Your task. Check each line of the records below for the string "tree", then state how many lines contain it, with no other output.

Data section.
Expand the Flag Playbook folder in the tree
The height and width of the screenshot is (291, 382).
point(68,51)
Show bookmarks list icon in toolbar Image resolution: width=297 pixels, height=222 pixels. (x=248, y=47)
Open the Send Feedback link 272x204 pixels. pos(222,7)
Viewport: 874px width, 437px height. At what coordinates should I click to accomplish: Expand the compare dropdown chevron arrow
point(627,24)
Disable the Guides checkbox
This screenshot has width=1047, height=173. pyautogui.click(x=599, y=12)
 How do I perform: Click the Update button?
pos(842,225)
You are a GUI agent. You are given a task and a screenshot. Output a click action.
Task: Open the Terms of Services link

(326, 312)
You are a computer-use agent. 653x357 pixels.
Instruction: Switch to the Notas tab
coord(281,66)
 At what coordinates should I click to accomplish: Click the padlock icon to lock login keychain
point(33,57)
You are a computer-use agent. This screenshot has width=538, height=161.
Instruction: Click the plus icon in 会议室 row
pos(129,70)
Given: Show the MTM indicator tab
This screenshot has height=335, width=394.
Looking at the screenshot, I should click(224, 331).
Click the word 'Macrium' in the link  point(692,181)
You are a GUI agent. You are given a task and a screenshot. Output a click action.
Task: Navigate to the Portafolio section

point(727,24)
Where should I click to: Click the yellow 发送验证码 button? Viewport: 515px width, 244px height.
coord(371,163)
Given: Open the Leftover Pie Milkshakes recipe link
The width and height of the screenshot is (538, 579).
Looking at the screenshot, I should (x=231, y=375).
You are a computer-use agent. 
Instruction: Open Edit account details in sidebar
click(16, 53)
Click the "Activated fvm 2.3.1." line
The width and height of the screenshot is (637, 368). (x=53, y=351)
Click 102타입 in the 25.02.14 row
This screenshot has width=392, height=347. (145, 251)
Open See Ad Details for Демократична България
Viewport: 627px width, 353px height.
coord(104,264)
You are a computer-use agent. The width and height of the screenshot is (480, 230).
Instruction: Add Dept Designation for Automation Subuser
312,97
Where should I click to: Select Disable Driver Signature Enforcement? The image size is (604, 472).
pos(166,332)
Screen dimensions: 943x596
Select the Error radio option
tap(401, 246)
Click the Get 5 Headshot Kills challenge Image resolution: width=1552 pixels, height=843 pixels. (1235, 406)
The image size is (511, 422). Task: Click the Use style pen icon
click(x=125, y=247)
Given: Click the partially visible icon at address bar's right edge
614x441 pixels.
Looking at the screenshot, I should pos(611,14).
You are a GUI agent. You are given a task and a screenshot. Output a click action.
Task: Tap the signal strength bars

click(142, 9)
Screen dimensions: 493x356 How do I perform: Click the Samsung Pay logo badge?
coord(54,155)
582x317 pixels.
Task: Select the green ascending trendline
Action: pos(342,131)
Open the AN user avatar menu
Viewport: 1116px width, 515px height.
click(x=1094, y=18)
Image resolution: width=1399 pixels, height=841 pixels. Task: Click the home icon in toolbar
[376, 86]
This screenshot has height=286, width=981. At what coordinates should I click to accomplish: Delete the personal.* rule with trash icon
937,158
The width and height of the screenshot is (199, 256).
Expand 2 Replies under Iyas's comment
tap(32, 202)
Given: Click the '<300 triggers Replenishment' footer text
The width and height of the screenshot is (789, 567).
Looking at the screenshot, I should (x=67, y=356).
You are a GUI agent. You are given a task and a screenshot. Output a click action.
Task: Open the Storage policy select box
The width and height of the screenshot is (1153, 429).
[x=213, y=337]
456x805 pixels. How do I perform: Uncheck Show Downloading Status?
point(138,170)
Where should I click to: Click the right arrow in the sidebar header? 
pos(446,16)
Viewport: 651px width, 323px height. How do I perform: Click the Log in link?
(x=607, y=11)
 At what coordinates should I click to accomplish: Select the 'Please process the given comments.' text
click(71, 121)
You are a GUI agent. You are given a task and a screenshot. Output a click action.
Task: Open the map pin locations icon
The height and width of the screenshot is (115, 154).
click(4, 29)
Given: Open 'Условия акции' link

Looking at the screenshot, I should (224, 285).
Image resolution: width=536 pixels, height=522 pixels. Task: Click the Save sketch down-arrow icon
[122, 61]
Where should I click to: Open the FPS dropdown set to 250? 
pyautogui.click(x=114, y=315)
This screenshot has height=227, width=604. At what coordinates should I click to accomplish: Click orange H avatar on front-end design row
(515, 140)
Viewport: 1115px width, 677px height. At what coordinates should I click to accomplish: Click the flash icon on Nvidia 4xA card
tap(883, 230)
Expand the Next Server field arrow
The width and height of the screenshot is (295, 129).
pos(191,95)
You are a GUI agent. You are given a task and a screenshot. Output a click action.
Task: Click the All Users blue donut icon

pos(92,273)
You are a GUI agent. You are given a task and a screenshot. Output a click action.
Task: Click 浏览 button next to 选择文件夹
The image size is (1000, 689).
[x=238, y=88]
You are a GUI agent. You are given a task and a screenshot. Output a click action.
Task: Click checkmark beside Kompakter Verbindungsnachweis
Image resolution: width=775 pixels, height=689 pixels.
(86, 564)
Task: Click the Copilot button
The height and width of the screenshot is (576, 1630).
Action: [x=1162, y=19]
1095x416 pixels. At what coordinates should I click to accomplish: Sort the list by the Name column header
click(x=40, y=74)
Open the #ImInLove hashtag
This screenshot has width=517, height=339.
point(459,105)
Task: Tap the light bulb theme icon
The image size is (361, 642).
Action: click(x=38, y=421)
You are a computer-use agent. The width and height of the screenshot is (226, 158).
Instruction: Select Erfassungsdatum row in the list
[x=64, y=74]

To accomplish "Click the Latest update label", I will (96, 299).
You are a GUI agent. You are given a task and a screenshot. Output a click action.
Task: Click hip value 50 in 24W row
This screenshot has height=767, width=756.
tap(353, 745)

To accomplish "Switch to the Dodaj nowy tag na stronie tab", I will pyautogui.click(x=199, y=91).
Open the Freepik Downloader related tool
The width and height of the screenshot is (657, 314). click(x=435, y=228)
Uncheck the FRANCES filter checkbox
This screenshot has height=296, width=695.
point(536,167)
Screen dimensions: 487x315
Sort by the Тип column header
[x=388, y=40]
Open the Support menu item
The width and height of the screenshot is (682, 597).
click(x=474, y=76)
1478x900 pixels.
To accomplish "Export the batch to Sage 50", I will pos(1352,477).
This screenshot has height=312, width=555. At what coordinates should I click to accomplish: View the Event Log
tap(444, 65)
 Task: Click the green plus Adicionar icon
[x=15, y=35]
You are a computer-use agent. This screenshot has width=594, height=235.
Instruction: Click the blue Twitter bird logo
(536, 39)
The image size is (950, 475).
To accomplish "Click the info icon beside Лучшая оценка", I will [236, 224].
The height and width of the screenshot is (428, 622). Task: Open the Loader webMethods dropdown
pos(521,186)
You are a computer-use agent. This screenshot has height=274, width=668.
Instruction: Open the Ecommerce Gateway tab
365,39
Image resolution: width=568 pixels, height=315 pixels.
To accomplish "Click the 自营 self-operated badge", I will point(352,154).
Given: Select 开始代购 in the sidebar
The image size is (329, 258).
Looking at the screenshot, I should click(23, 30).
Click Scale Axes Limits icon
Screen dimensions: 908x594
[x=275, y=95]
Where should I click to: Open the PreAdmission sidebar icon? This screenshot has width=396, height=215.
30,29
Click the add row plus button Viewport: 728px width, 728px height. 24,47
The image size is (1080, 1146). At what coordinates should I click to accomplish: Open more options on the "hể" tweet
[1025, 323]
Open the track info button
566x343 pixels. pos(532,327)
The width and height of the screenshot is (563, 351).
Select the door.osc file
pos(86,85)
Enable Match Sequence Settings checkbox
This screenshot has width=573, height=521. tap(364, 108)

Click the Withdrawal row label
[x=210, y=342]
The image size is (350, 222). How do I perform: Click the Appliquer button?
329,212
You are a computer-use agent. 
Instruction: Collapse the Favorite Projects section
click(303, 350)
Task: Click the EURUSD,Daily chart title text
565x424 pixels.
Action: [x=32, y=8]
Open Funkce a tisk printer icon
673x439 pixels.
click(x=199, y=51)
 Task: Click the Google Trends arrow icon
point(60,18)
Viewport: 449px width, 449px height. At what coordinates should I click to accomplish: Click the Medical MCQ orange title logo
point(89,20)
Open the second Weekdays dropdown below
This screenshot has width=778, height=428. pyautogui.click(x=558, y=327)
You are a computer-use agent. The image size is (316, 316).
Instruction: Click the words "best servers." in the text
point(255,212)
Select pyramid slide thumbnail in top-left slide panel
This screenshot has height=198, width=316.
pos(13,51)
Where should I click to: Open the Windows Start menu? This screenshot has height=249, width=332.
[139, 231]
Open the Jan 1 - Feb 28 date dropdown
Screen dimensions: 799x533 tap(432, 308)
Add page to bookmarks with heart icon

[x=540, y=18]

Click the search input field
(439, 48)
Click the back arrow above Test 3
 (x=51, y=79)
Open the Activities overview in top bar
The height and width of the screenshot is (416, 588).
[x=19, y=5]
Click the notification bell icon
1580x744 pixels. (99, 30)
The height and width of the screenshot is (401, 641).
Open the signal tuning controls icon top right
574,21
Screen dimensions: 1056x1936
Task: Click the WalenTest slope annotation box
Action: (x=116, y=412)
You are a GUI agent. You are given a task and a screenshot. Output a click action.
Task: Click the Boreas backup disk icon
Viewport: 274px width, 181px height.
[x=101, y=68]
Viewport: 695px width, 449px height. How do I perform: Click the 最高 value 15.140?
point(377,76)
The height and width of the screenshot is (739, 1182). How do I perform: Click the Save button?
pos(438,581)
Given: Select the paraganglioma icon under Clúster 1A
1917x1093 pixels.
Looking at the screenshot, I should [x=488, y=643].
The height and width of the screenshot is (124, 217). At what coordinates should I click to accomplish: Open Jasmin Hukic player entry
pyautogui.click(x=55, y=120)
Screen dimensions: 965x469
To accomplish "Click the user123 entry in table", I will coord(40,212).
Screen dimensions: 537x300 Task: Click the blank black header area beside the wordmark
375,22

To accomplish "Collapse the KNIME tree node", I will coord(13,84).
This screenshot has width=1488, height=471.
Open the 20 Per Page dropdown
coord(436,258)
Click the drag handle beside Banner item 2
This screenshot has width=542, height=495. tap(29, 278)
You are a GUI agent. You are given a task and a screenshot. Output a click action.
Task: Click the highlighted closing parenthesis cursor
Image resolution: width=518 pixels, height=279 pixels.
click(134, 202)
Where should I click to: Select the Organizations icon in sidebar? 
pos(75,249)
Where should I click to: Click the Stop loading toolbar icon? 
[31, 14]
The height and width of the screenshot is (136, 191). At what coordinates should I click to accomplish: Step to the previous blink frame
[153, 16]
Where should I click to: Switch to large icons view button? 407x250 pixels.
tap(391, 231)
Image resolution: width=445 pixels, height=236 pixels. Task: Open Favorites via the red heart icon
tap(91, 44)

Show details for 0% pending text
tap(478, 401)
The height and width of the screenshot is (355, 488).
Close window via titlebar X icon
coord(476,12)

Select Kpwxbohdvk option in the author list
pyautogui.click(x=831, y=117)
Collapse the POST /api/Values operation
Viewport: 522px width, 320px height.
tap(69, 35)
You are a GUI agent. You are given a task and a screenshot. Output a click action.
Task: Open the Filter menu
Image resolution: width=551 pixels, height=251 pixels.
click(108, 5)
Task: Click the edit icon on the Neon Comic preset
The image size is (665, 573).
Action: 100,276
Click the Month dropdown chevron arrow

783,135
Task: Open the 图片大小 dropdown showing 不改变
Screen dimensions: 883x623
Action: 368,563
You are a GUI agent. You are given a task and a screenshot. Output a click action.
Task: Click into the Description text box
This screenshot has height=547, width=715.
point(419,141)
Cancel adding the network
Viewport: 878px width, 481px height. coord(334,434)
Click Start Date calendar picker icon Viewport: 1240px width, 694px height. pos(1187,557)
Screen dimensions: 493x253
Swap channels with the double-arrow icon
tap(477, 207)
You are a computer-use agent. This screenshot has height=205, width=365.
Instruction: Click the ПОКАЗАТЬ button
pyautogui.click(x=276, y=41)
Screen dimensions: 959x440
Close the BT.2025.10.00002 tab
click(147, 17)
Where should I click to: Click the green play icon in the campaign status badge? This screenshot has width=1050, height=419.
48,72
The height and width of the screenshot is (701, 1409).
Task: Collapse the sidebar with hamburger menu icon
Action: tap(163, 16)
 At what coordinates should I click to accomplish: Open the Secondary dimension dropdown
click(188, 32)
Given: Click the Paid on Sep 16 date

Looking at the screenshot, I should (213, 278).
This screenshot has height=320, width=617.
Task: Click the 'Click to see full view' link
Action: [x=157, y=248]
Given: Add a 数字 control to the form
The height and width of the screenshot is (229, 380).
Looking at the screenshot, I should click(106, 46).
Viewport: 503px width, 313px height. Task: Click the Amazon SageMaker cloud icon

Task answer. 2